▸ **Task to carry out**
Find and copy every line in the records that includes the string "computer".

▸ **Exercise inputs**
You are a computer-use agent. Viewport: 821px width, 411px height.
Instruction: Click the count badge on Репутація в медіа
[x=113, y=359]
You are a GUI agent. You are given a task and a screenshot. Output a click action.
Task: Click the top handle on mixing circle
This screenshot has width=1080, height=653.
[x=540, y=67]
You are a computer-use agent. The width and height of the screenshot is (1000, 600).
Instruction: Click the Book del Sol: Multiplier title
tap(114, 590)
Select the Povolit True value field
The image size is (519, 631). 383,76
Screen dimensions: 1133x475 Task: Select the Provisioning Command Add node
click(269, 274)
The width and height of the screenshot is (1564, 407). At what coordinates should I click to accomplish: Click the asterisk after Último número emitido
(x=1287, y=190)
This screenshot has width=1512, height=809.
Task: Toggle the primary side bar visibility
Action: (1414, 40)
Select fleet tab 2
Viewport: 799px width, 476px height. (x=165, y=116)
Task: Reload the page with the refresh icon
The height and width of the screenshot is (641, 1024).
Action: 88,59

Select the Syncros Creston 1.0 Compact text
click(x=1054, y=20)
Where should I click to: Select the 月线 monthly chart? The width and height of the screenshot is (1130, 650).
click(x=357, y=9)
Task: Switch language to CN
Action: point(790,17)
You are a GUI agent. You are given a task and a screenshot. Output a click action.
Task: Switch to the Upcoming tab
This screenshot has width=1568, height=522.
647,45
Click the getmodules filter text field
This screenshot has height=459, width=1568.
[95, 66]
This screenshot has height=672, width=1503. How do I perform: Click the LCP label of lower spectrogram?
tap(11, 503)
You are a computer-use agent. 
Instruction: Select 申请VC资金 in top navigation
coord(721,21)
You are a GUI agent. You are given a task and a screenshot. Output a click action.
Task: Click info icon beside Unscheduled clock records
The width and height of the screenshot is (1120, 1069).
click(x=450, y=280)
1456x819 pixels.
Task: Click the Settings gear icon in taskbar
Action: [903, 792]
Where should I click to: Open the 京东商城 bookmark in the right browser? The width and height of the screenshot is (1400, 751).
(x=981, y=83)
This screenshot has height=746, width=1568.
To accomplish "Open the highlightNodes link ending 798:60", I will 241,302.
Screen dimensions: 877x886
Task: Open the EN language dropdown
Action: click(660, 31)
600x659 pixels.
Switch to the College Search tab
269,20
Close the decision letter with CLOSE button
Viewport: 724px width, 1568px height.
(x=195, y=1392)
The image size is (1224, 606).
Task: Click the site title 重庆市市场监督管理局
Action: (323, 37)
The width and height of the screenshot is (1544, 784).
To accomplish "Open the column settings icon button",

▸ **The answer**
You are a computer-use agent. Viewport: 821px width, 411px height.
You are a computer-use agent. The width and height of the screenshot is (1000, 600).
You are a computer-use agent. 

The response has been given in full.